# [Activity]
Your answer should be one number: the count of lines in these entries that hold the word "Bush".

[Saved data entries]
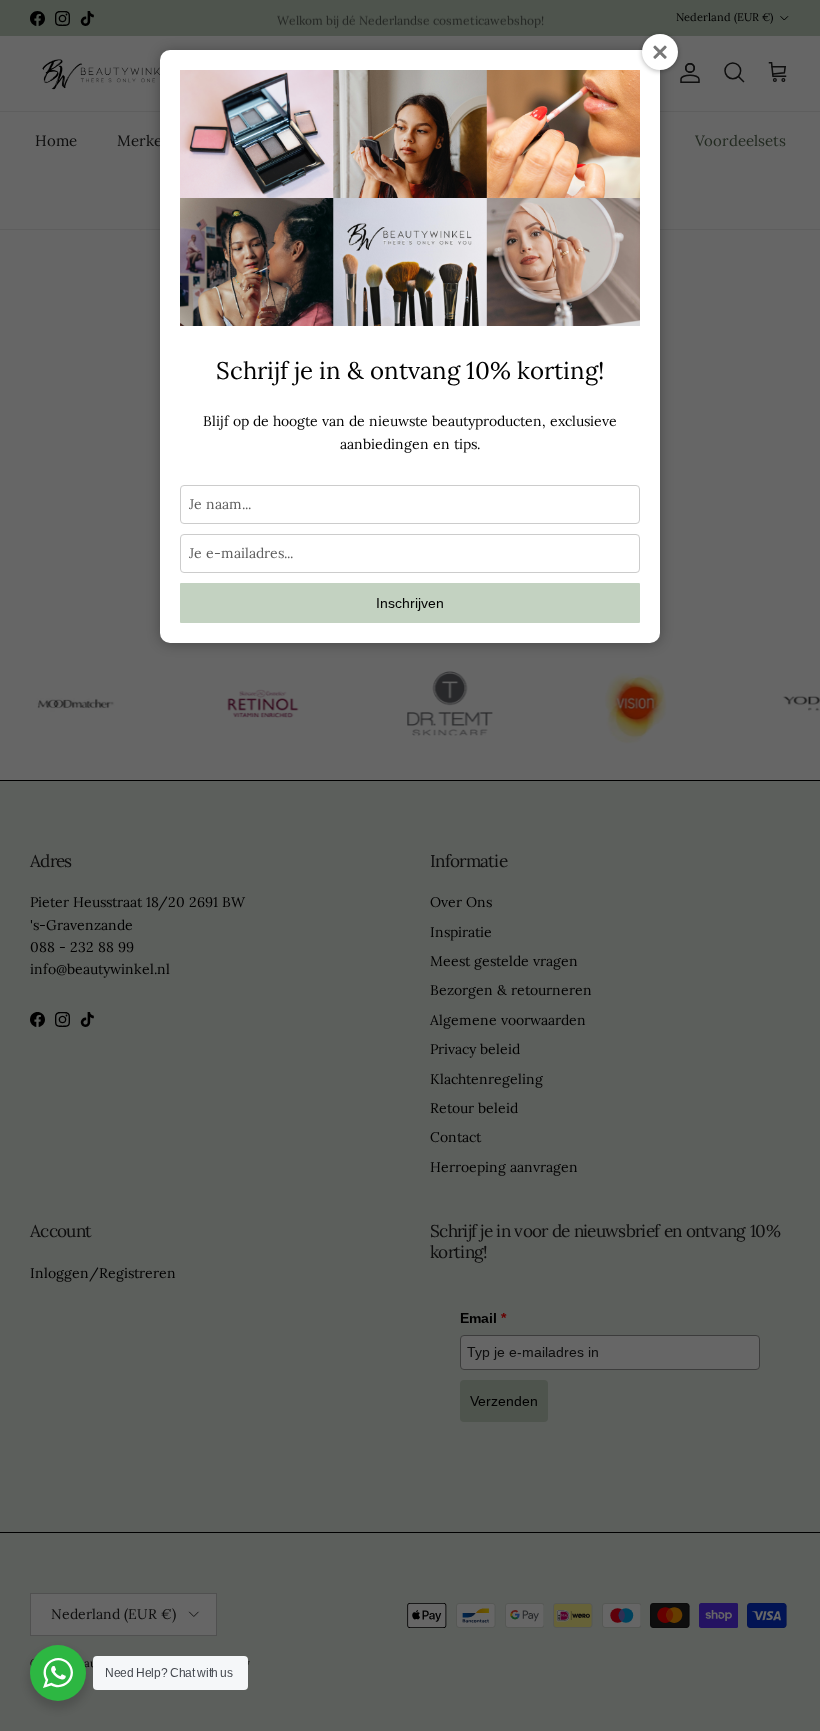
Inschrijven (410, 603)
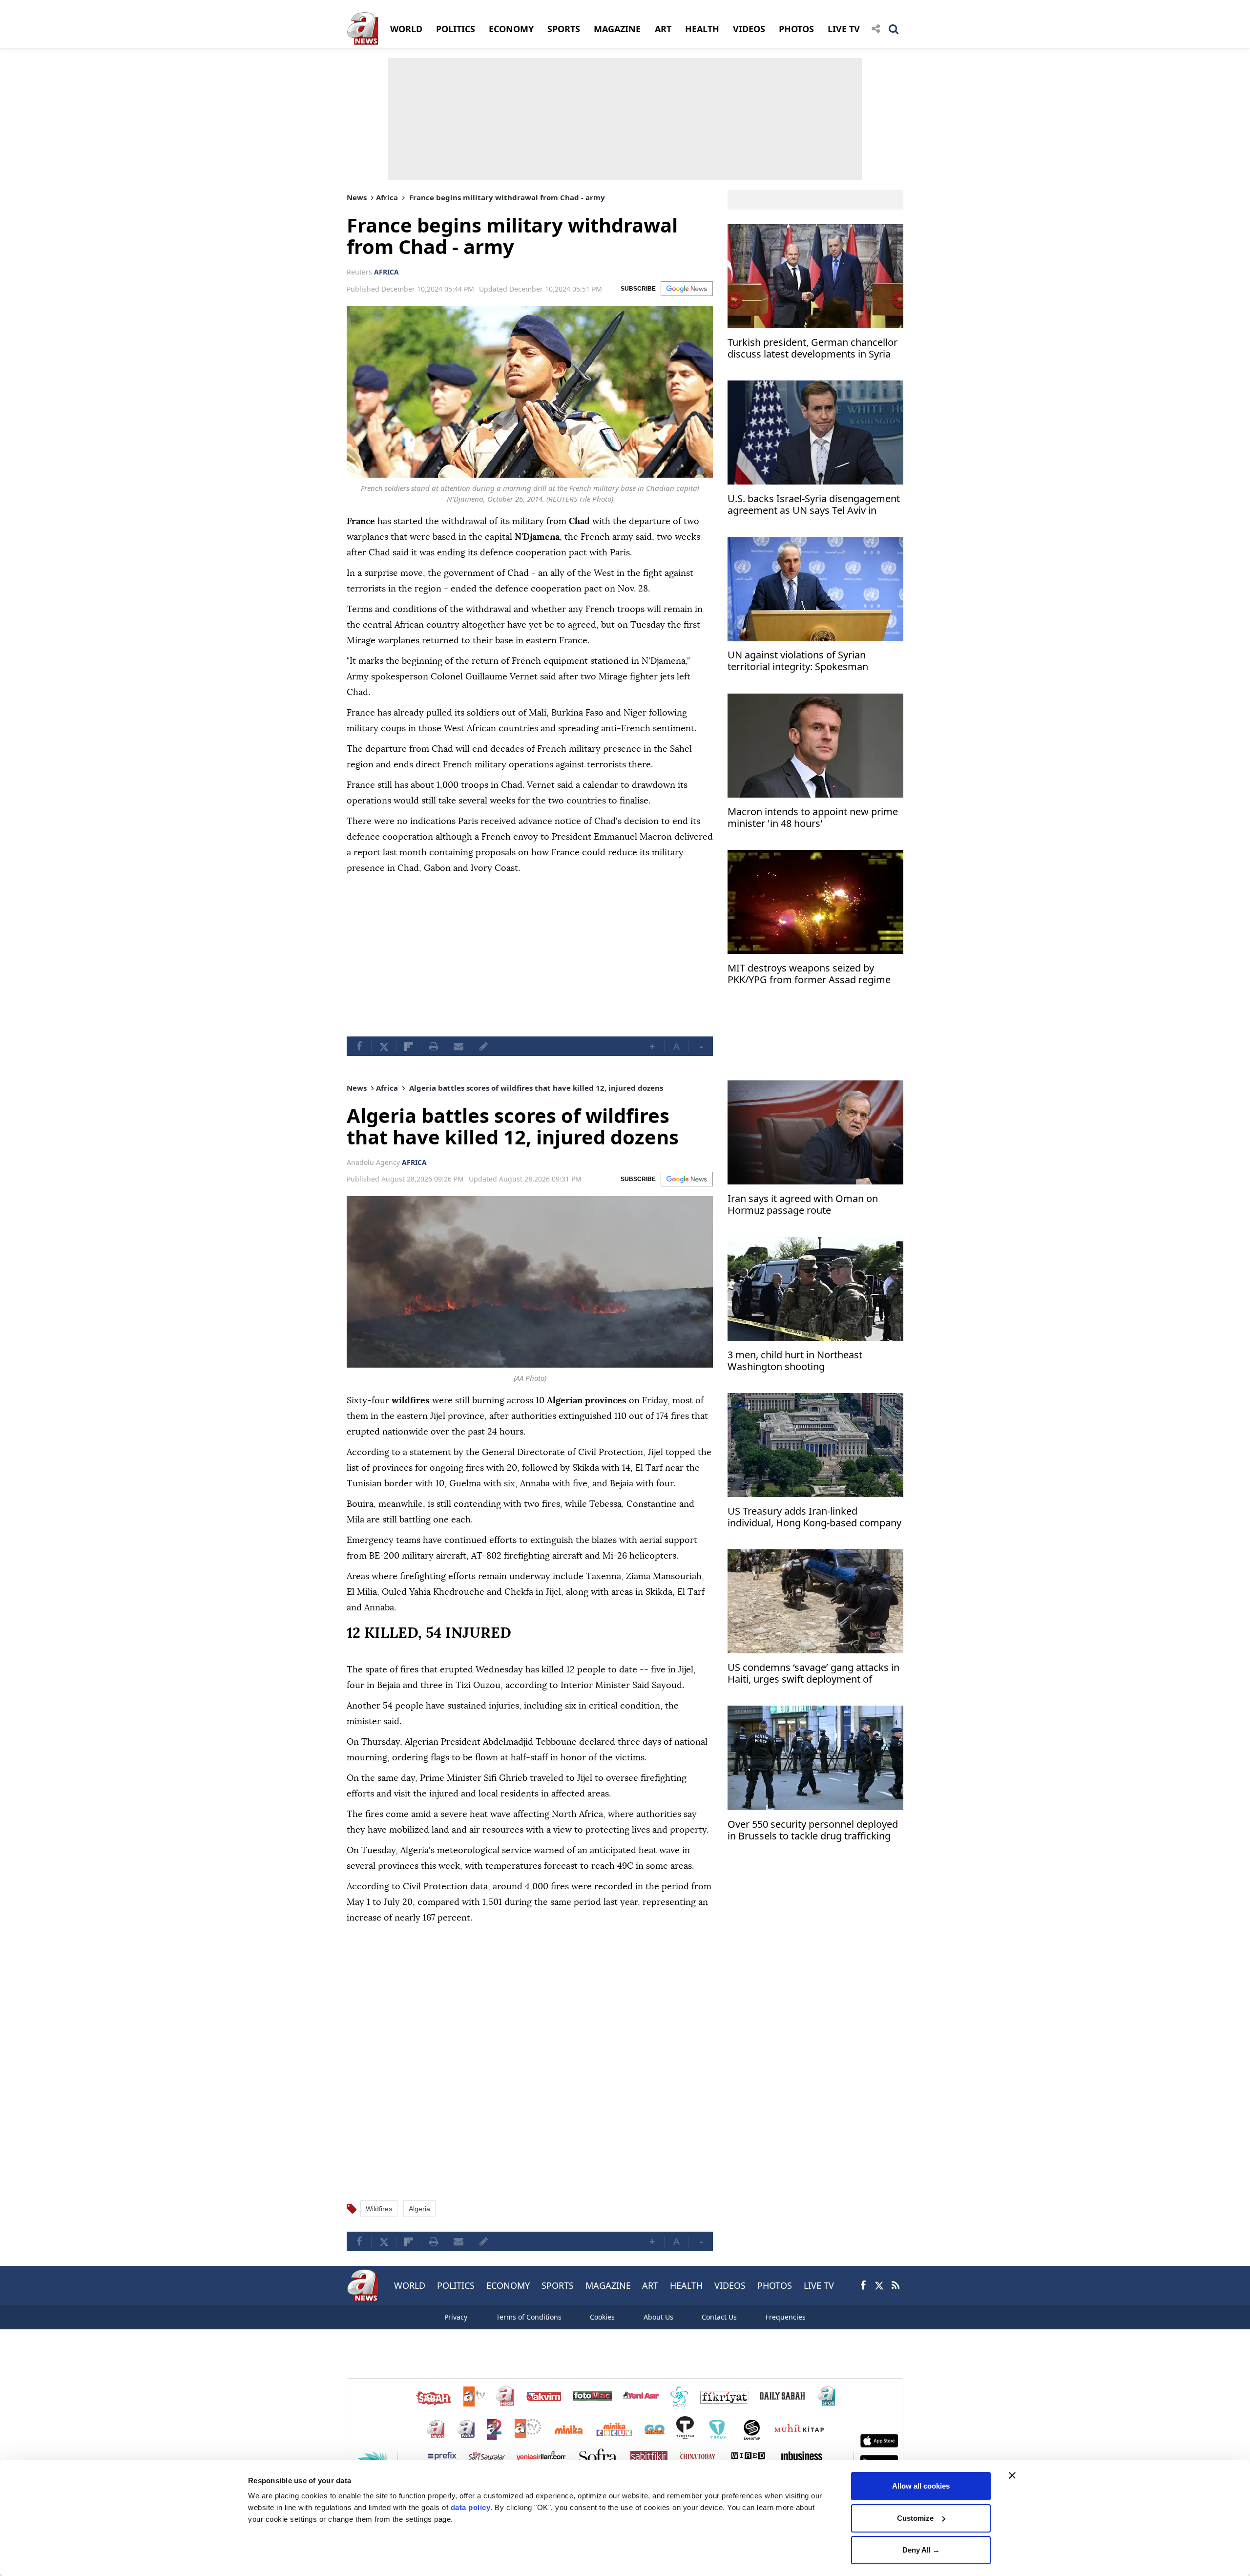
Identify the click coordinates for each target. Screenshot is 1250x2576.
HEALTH (702, 29)
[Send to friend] (458, 1046)
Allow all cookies (921, 2486)
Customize (915, 2518)
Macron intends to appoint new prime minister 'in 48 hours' (813, 818)
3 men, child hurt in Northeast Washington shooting (795, 1361)
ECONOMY (511, 29)
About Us (658, 2317)
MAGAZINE (617, 29)
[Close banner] (1012, 2475)
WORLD (406, 29)
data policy (471, 2507)
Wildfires (379, 2209)
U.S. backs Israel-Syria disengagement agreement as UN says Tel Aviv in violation (814, 505)
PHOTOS (796, 29)
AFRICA (386, 271)
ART (663, 29)
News (357, 197)
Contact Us (719, 2317)
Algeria (419, 2209)
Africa (387, 197)
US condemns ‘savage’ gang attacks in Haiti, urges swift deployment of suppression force (813, 1674)
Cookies (602, 2317)
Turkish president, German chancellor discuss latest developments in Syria (812, 348)
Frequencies (786, 2317)
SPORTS (563, 29)
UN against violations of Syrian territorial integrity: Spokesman (798, 662)
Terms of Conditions (529, 2317)
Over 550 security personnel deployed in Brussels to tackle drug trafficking (813, 1830)
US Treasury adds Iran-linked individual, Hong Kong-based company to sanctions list (814, 1518)
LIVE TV (844, 29)
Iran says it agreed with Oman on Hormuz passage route (803, 1205)
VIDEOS (749, 29)
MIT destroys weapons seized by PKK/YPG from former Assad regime (809, 974)
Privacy (455, 2317)
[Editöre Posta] (483, 1046)
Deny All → (921, 2550)
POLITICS (455, 29)
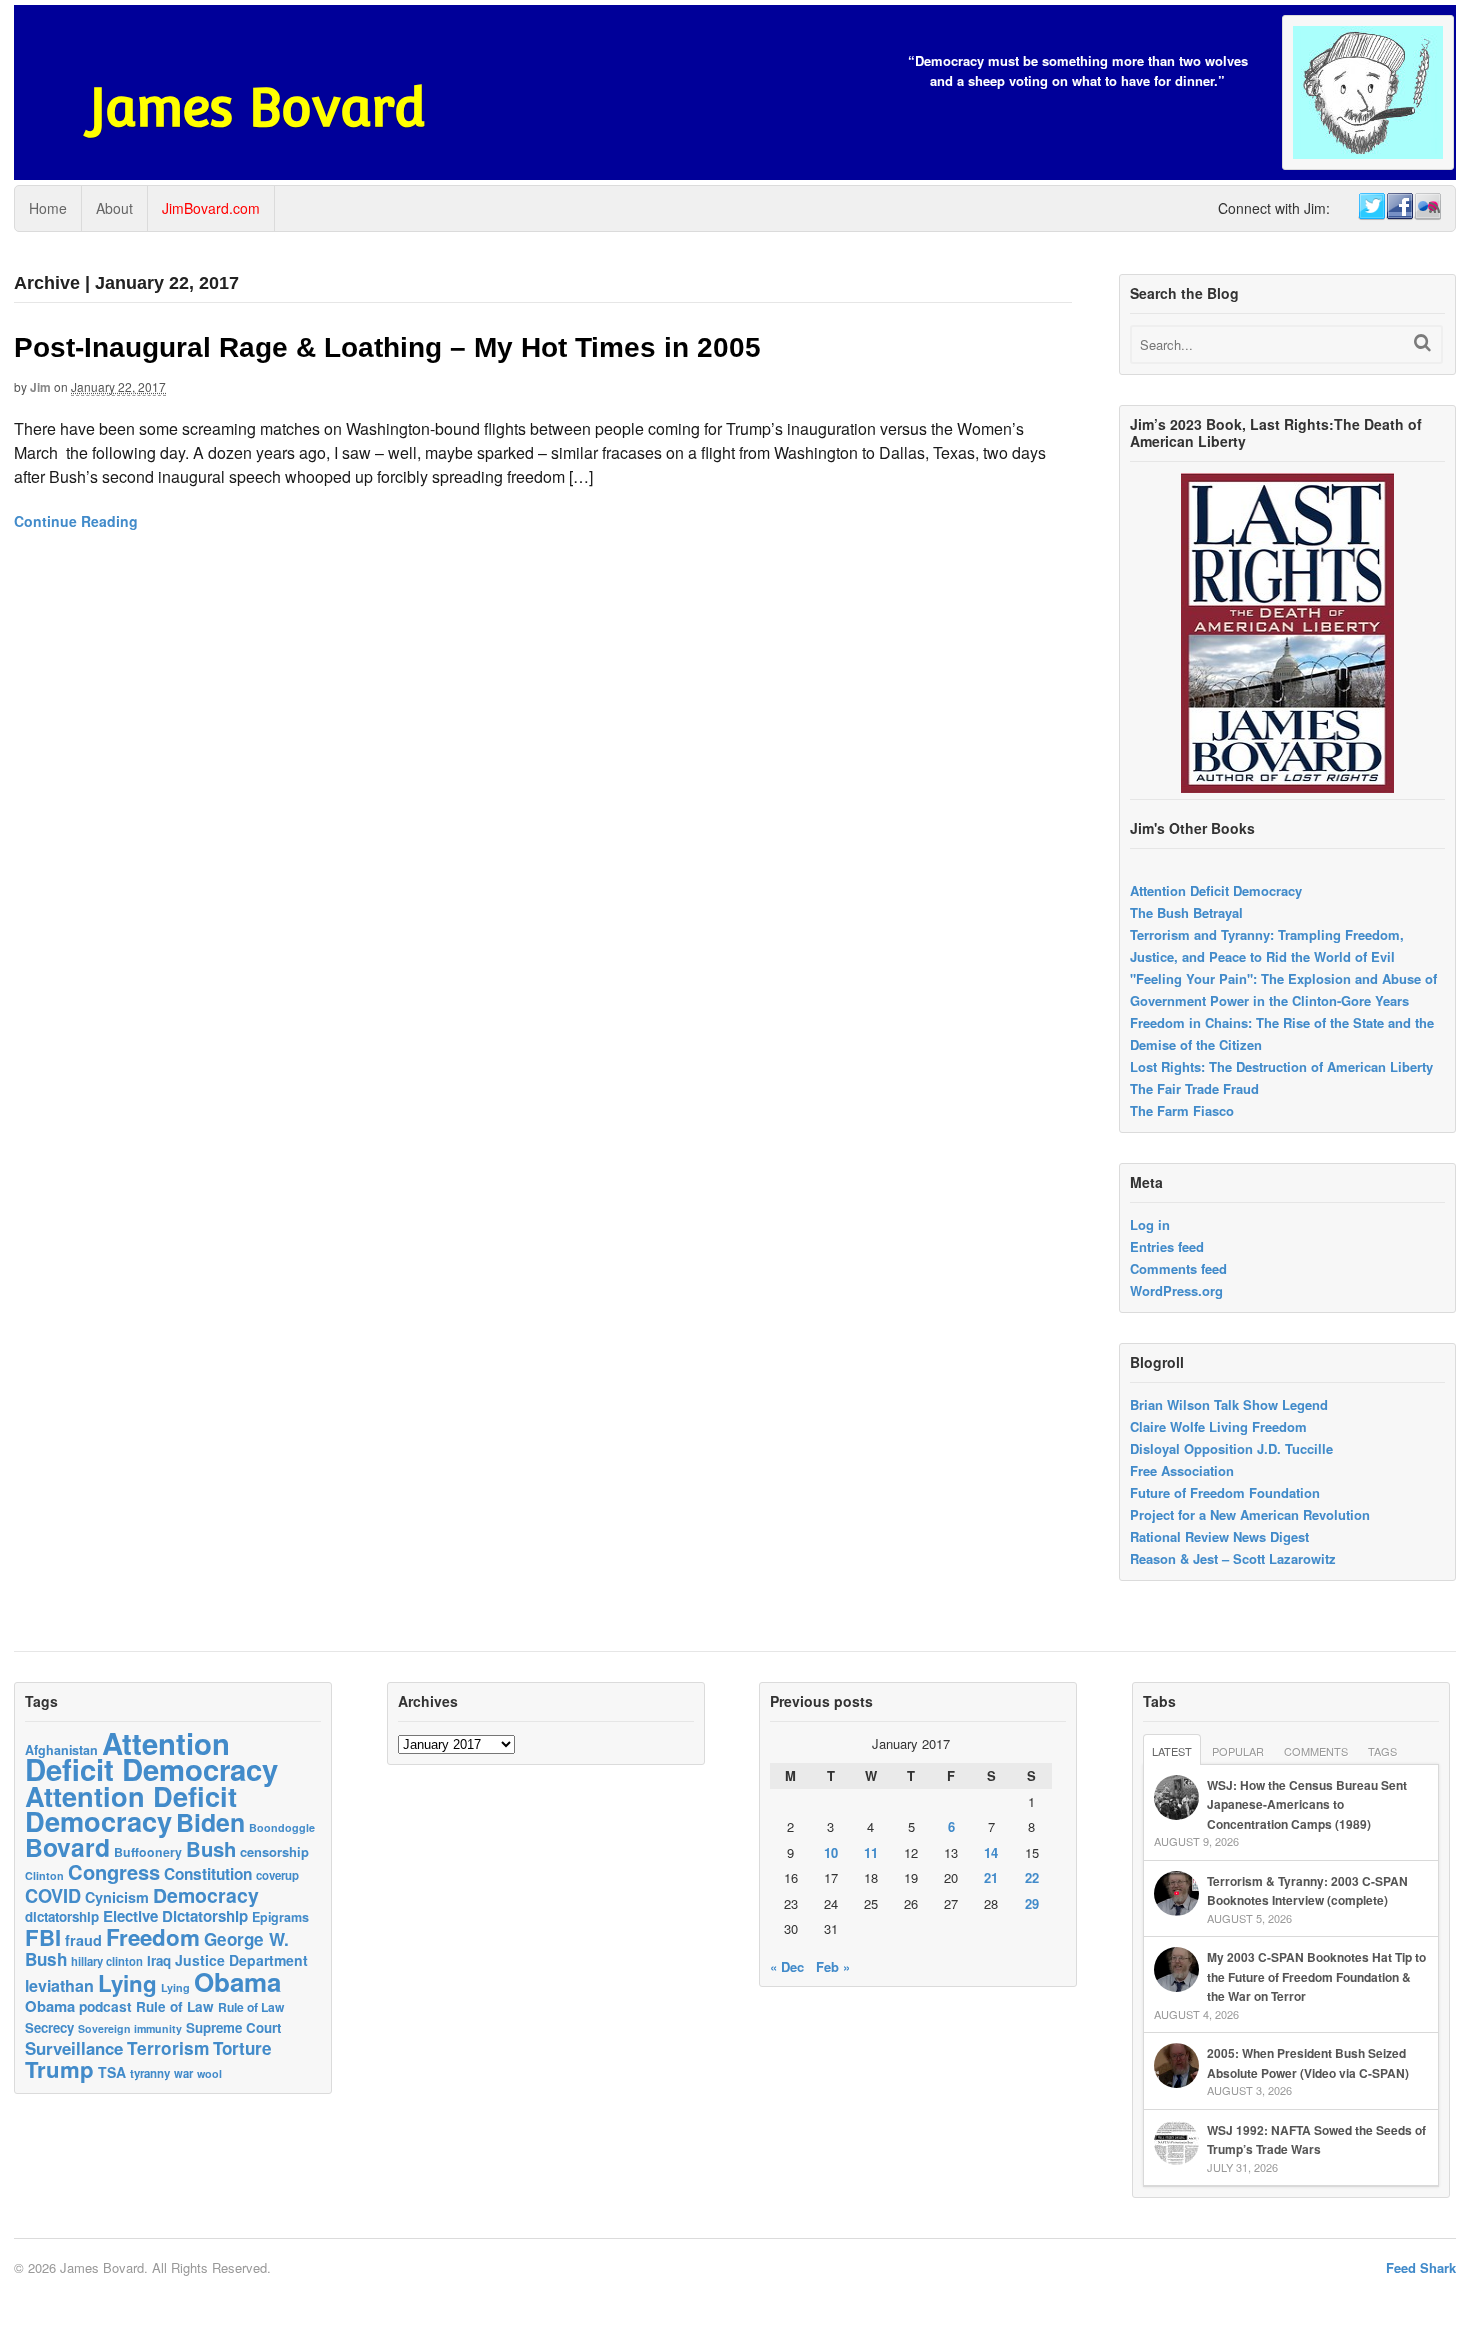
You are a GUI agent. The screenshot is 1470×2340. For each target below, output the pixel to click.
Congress (114, 1871)
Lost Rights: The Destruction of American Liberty (1281, 1066)
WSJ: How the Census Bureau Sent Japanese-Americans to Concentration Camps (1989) (1307, 1804)
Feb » (833, 1966)
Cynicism (117, 1897)
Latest (1172, 1751)
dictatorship (62, 1916)
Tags (1382, 1751)
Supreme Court (233, 2027)
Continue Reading (76, 521)
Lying (127, 1983)
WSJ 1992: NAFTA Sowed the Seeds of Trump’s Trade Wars (1316, 2140)
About (114, 208)
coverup (277, 1875)
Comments (1316, 1751)
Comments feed (1178, 1268)
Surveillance (74, 2048)
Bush (211, 1848)
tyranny (150, 2073)
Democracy (206, 1895)
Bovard (67, 1847)
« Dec (787, 1966)
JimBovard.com (211, 208)
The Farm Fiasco (1182, 1110)
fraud (83, 1940)
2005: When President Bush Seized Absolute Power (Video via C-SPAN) (1308, 2063)
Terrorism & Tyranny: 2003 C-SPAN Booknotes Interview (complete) (1307, 1891)
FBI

# [Result below]
2